GIVEN EXERCISE
Rewrite the listing below as a numbered list with blank lines removed, covering only the lines from the one containing "Task: Click the 涨 event marker icon" up to and including the one containing "Toggle the Live".

DATA
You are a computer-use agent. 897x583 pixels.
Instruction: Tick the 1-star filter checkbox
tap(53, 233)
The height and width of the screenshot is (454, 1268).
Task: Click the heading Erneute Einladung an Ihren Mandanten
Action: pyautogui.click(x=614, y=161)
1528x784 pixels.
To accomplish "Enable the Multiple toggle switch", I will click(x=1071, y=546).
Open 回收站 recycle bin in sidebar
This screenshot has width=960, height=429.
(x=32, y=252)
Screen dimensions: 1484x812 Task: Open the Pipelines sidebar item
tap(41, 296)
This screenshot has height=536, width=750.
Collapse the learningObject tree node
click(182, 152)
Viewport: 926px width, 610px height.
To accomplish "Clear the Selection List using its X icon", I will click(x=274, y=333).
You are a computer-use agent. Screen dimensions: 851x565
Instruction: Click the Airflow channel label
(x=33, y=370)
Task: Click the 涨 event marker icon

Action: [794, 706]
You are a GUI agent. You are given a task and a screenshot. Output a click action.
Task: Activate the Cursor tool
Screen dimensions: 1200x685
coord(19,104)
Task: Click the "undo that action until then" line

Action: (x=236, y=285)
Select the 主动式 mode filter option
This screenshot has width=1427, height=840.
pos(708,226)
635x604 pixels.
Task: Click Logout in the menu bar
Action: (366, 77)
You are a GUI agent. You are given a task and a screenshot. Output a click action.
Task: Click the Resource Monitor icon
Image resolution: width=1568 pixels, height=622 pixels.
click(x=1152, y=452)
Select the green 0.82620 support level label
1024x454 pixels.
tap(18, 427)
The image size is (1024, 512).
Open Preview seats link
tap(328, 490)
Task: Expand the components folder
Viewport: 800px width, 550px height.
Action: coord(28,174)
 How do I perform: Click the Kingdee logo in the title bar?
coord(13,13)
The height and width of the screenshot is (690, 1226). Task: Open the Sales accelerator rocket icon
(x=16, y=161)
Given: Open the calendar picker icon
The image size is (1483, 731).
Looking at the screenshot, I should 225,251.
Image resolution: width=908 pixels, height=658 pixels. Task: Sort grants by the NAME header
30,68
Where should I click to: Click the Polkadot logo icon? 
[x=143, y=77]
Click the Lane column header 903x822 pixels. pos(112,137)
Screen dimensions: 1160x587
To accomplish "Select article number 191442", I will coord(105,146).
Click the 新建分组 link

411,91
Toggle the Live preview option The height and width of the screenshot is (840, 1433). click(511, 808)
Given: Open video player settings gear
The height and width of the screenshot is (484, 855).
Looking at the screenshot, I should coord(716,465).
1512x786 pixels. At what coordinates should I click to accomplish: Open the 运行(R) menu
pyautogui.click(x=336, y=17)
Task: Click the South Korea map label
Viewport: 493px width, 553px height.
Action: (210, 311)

ANSWER FOR THIS EXERCISE
1. Task: Click the 涨 event marker icon
2. Action: [794, 706]
3. You are a GUI agent. You are given a task and a screenshot. Output a click action.
4. Task: Activate the Cursor tool
5. Screen dimensions: 1200x685
6. coord(19,104)
7. Task: Click the "undo that action until then" line
8. Action: (x=236, y=285)
9. Select the 主动式 mode filter option
10. This screenshot has width=1427, height=840.
11. pos(708,226)
12. 635x604 pixels.
13. Task: Click Logout in the menu bar
14. Action: (366, 77)
15. You are a GUI agent. You are given a task and a screenshot. Output a click action.
16. Task: Click the Resource Monitor icon
17. Image resolution: width=1568 pixels, height=622 pixels.
18. click(x=1152, y=452)
19. Select the green 0.82620 support level label
20. 1024x454 pixels.
21. tap(18, 427)
22. The image size is (1024, 512).
23. Open Preview seats link
24. tap(328, 490)
25. Task: Expand the components folder
26. Viewport: 800px width, 550px height.
27. Action: coord(28,174)
28.  How do I perform: Click the Kingdee logo in the title bar?
29. coord(13,13)
30. The height and width of the screenshot is (690, 1226). Task: Open the Sales accelerator rocket icon
31. (x=16, y=161)
32. Given: Open the calendar picker icon
33. The image size is (1483, 731).
34. Looking at the screenshot, I should 225,251.
35. Image resolution: width=908 pixels, height=658 pixels. Task: Sort grants by the NAME header
36. 30,68
37. Where should I click to: Click the Polkadot logo icon? 
38. [x=143, y=77]
39. Click the Lane column header 903x822 pixels. pos(112,137)
40. Screen dimensions: 1160x587
41. To accomplish "Select article number 191442", I will coord(105,146).
42. Click the 新建分组 link
43. 411,91
44. Toggle the Live preview option The height and width of the screenshot is (840, 1433). click(511, 808)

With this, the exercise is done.